20190114

Three feasts and Ungit

This post is sort of a continuation of an earlier one.

Three Castles

A few miles from us there is a castle called Three Castles. The name is thought to be because this is the last remaining one of three: a second is visible on a historic map, the third is a mystery.

Three Lakes

A few more miles and in the Wicklow Mountains is Three Lakes which, we are told, is a lake, although in fact there is a second smaller lake close by. But not three.

Denominationa religious group that has slightly different beliefs from other groups that share the same religion. On that basis the church I go to, and a few others worldwide that are loosely connected, constitute a denomination.

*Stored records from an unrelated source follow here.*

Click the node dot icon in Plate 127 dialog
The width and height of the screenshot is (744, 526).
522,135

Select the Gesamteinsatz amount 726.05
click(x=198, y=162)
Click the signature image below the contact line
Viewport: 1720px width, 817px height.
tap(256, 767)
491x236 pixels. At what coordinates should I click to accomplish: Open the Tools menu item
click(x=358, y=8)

Except that they claim they are not denominational. The same argument might apply to the church my parents took me to as a child. And both claim to be the bees knees when it comes to doctrine - although at least one must be wrong.

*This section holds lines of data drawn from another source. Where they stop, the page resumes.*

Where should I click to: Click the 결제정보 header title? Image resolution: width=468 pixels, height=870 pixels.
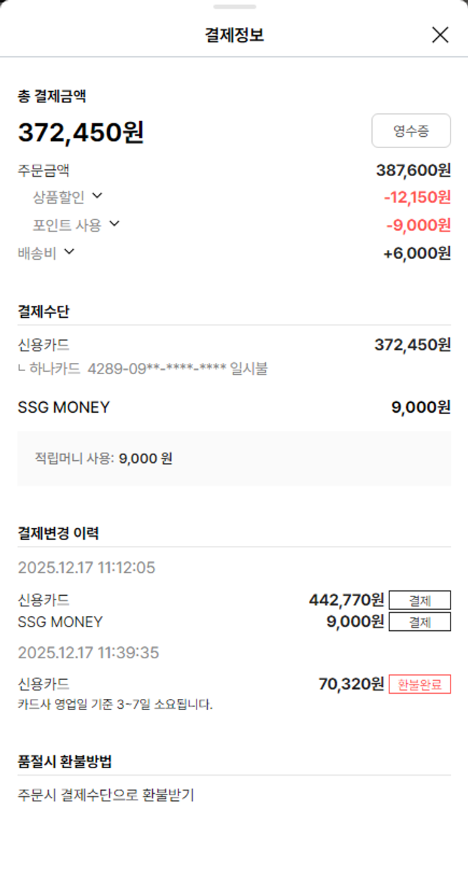234,35
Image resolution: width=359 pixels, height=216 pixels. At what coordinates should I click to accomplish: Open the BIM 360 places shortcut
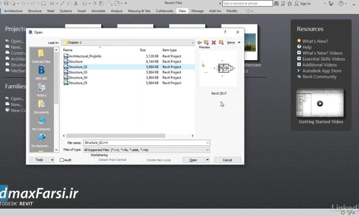point(41,72)
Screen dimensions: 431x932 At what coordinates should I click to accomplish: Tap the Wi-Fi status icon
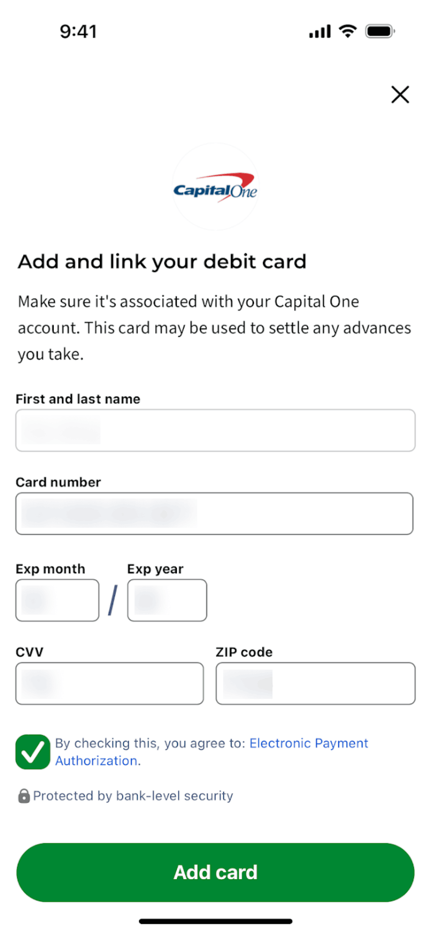(x=347, y=31)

What is 'different' about the church I go to is that it is "third feast" (as opposed to "third wave") as in the three feast periods mentioned in the Old Testament which loosely equate to the initial salvation experience (Passover), baptism in the Spirit (Pentecost) and going on to perfection (Tabernacles). This is of course a very simplistic summary. Perfection is not a new idea - John Wesley and all Methodists who adhere to his doctrine advocate it. Exactly what is meant by perfection is another thing. Some have claimed that, on reaching "perfection" they would in this life live forever, although I have not yet noticed anyone doing this. And anyway there is something decidedly fishy about claiming oneself is perfect.

It's not that I disagree with the third feast idea. For one thing it sets a vision of holiness (perfection) to which one can at least aspire even if without divine help it is humanly impossible. But I've heard this preaching for around 40 years and do not see a corresponding amount of progress. Not in my life anyway. Whilst a believer can and doubtless should experience the first two, the third remains obstinately in the future. And yet I want to go on, to become better, I want it to have been true that I have fought a good fight, I have finished my course, I have kept the faith.

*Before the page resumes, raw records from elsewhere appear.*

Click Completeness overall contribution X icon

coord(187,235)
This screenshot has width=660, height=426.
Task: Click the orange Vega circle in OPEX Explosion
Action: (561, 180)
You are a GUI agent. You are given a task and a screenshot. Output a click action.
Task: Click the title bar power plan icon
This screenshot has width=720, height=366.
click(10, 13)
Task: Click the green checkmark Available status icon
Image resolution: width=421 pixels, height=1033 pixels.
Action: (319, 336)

Long ago, when we were living in London, I remember there was teaching in our group on likening our Christian journey to the children of Israel travelling from Egypt (code-name for the world system) to the promised land. This teaching continued over many weeks and then one day the preacher reckoned we were actually entering the promised land. But nothing that I noticed had changed, and it left me anticlimactic, like, what next? It also taught me not to trust preachers.

Presently the little door on my right opened and a woman, a peasant, came in... She looked as if she had cried all night, and in her hands she held a live pigeon. One of the lesser priests came forward at once, took the tiny offering from her, slit it open with his stone knife, splashed the little shower of blood over Ungit... The peasant woman sank down on her face at Ungit's feet. She lay there a very long time, so shaking that anyone could tell how bitterly she wept. But the weeping ceased. She rose up on her knees and put back her hair from her face and took a long breath... 

"Has Ungit comforted you, child?" I asked. 

"Oh yes, Queen," said the woman, her face almost brightening, "Oh yes. Ungit has given me great comfort. There's no goddess like Ungit." 

"Do you always pray to that Ungit," said I (nodding toward the shapeless stone), "and not to that?" Here I nodded towards our new image, standing tall and straight in her robes and (whatever the Fox might say of it) the loveliest thing our land has ever seen. 

"Oh, always this, Queen," said she. "That other, the Greek Ungit, she wouldn't understand my speech. She's only for nobles and learned men. There's no comfort in her." 

Lewis's Till we have Faces is his most pertinent fiction. If you, his reader, do not immediately identify with Orual's introversion then you're made of sterner stuff than I am. As usual in his fiction, Lewis wisely leaves it to the reader to elaborate. We cannot tell if the comfort this peasant woman gained was real or just a product of her sub-conscience but, either way, the new fangled, painted, Greek image of Ungit didn't do the trick. And maybe new fangled teaching isn't working for me apart from some small admiration for its colourful paintwork. I'll be denounced heretical for this admission no doubt. Perhaps my problem is unbelief, of which the Bible has many negative things to say. But I have tried to believe - help thou my unbelief.

Save me, O God! For the waters have come up to my neck. I sink in deep mire, where there is no foothold; I have come into deep waters, and the flood sweeps over me. I am weary with my crying out; my throat is parched. My eyes grow dim with waiting for my God.